Dhaka University Proctor Amzad Ali flanked by ruling party Chhatra League men, said, “When they began demonstration yesterday (Wednesday), we were sympathetic to their demand, but today (Thursday) what they are doing indicates that some other forces, maybe from Jamaat-Shibir, have infiltrated them and doing the damage working from inside. These kind of activities are quite unacceptable.”

===12 July===
Condemning the violence on general students and expressing support with the demands of the anti-quota demonstrators, opposition party BNP acting secretary general Mirza Fakhrul Islam Alamgir said in a statement.“The government has become so desperate that it does not hesitate to let loose police and Jubo League and Chhatra League cadres to attack students instead of taking their justified demand into consideration,”

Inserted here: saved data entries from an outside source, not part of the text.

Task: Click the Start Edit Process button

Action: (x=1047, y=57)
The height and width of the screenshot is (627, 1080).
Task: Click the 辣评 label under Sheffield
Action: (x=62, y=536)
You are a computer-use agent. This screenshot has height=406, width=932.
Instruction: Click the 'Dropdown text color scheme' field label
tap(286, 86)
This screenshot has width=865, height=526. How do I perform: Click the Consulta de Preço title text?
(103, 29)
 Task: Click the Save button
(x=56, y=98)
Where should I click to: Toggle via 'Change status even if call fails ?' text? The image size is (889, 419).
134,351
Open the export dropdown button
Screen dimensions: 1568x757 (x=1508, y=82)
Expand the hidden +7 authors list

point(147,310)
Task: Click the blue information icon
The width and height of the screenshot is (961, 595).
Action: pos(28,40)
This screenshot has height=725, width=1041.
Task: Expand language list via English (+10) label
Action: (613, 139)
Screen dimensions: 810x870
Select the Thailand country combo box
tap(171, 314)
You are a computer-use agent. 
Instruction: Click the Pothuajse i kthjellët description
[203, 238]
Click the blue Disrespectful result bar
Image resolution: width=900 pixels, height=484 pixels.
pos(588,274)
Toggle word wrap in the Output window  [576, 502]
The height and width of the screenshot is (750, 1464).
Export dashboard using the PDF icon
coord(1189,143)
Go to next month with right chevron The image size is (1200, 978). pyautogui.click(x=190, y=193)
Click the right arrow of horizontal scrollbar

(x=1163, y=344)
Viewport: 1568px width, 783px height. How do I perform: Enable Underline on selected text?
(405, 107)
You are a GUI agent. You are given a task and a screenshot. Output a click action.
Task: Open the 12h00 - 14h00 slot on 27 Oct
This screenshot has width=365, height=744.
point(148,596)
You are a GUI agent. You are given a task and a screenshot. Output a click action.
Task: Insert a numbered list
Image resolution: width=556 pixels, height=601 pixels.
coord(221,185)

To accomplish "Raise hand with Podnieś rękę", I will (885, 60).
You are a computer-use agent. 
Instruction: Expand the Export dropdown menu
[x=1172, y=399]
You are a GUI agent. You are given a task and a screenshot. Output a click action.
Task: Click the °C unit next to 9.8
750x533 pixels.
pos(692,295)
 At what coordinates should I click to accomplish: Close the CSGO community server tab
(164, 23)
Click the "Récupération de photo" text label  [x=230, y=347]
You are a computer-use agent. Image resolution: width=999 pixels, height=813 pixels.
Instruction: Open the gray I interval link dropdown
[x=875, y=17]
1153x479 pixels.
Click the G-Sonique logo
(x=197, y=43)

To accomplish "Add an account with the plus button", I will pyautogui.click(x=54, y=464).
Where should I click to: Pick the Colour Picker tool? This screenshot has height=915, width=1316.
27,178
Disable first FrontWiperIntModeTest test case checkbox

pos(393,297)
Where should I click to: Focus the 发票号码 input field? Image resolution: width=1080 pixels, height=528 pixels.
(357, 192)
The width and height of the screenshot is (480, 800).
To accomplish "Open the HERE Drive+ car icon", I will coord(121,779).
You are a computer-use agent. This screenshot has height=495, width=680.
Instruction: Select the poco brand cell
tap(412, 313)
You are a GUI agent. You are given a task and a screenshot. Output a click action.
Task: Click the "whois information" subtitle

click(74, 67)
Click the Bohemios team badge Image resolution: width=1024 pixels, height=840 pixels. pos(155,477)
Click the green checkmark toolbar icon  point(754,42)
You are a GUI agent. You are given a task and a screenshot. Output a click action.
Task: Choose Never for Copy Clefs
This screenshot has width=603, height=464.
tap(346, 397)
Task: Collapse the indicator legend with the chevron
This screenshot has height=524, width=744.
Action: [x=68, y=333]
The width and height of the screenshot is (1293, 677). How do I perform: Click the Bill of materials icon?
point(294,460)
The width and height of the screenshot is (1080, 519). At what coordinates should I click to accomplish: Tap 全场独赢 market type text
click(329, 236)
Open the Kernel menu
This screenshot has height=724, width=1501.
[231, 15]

An organization called 'Amra Muktijoddhar Sontan' on Friday took stance against the anti-quota protests when it claimed that the anti quota movement was being influenced by Jamaat-e-Islami and Islami Chatra Shibir. “We have taken to the streets to voice our demand for fulfilling quotas in all cadre posts of special BCS (Bangladesh Civil Service). We will not go back until our demands are satisfied,” added the organization's president Humayun Kabir.

===13 July===
Acting Jamaat-e-Islami Secretary Rafiqul Islam Khan, while expressing support for the protests said, "The number of meritorious educated unemployed are rising in the country due to the quota system being effective and acute frustration is forming among the meritorious students and youths. Accepting the demand of the protesting students and youths, this problem should be solved swiftly. But attacking them by police and party cadres without considering their rational demands is very sad and painful. We think quota system needs to be annulled to create skilled and competent administrative leadership."

The Public Service Commission (PSC) on Saturday said the reviewed results of the 34th BCS preliminary test would be published on Sunday. The Commission decided to reverse the decision to apply the quota policy at the 34th BCS preliminary result. However, the quota would still be applied in the later stages.

===14 July===
The Public Service Commission (PSC) on Sunday came up with a reviewed list of 46,250 successful candidates, the highest so far. “These 46,250 candidates include the 12,033 whom we announced as successful in our previous list (earlier published on Tuesday, 9th of July),” said PSC Exam Controller (cadre) AYM Nesar Uddin.

===18 July===
Prime Minister Sheikh Hasina said that her government will make sure that those who were engaged in vandalism demanding cancellation of quota system in public service recruitment will not get any government jobs in future.

“We’ve the pictures, we’ll place them before the PSC before the viva-voce examinations so that these notorious elements can’t get government jobs,” she said in her introductory speech at the Awami League Central Working Committee (ALCWC) meeting at her official residence Ganobhaban.